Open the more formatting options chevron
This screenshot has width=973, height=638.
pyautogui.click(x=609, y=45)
--
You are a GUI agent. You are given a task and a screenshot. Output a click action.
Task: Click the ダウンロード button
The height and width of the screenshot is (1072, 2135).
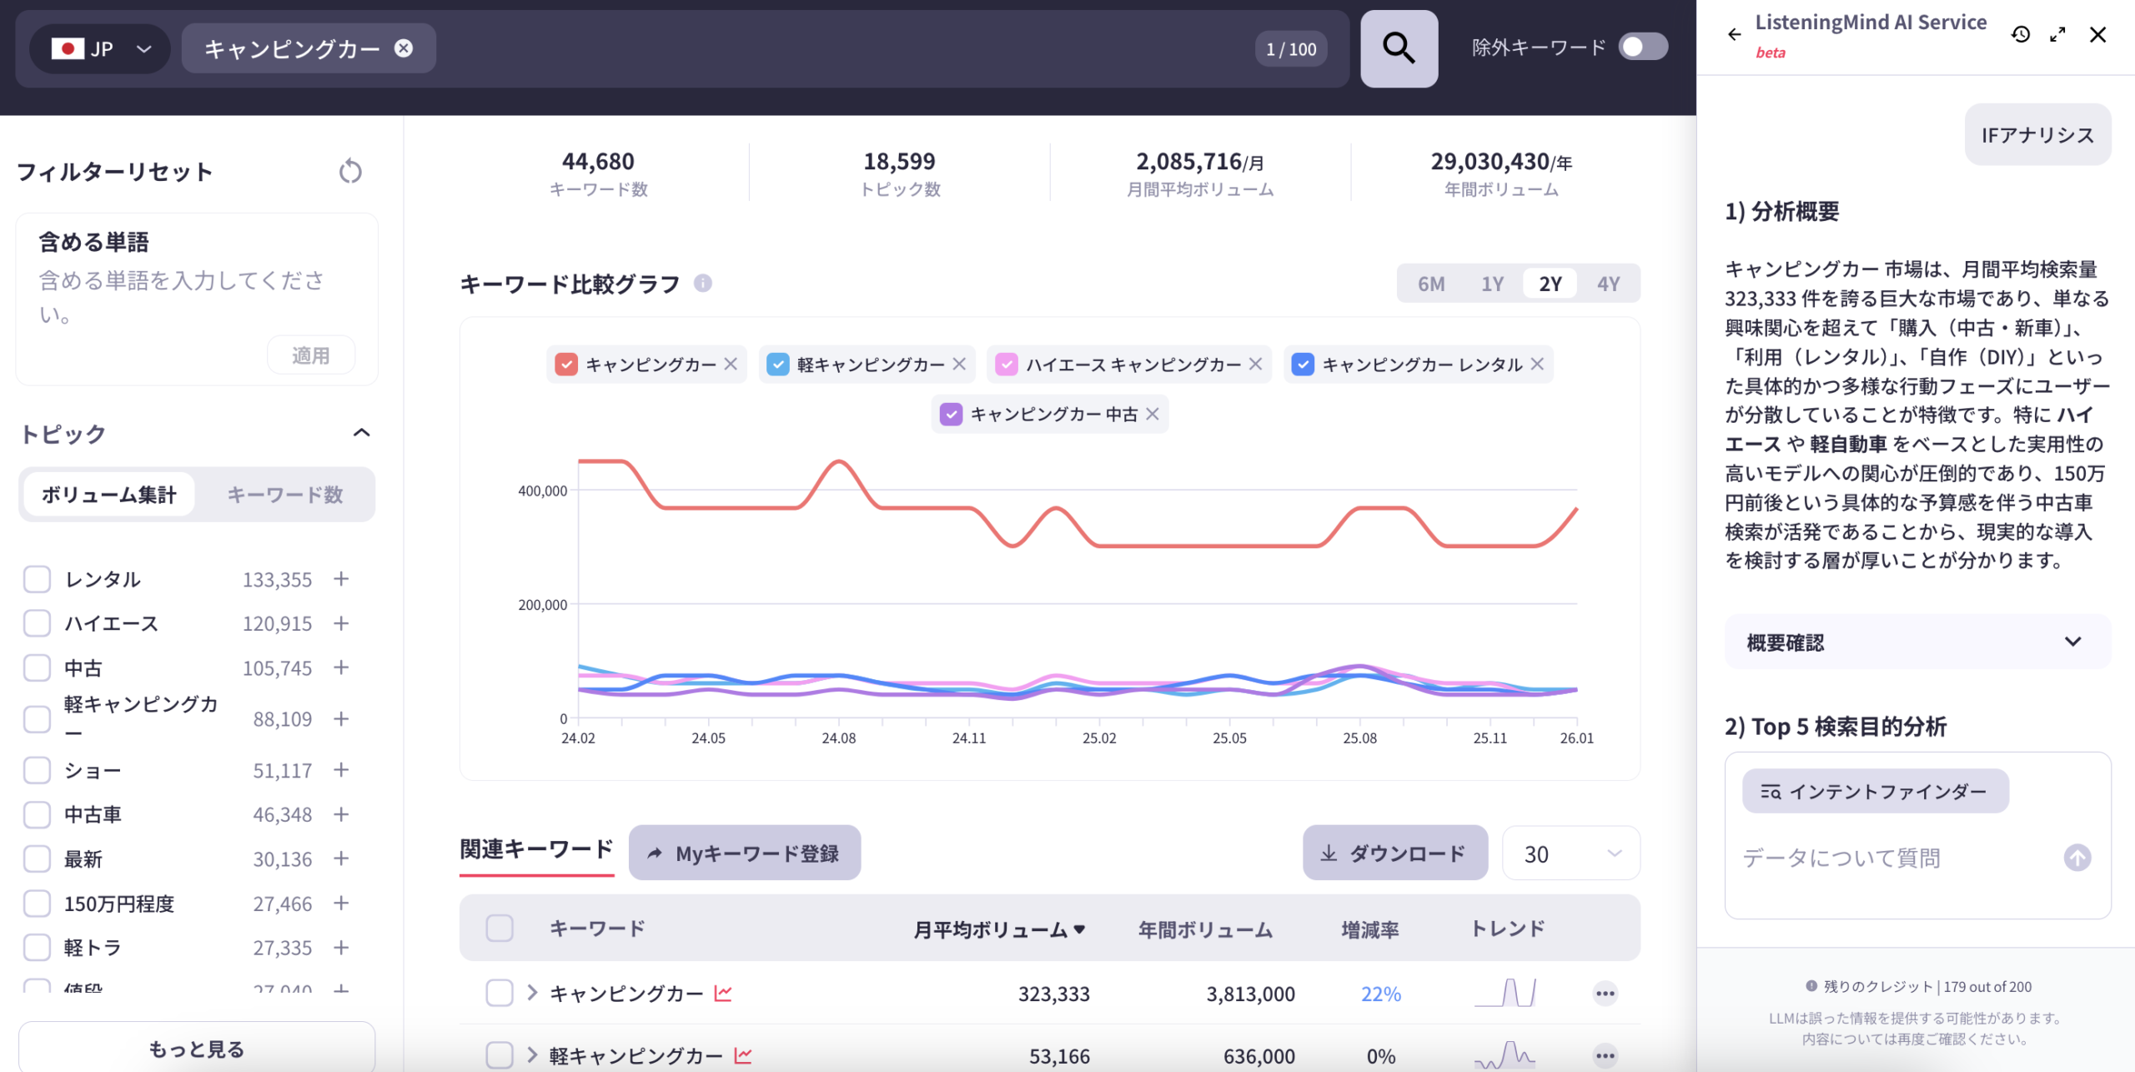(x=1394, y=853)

**WRITTEN EXERCISE**
Convert the records between the lines holding "Open the more formatting options chevron" and "pyautogui.click(x=609, y=45)", inclusive, into a Markdown table with the columns Row and Line, leaving out blank lines.

**SOLUTION BELOW**
| Row | Line |
|---|---|
| 1 | Open the more formatting options chevron |
| 2 | This screenshot has width=973, height=638. |
| 3 | pyautogui.click(x=609, y=45) |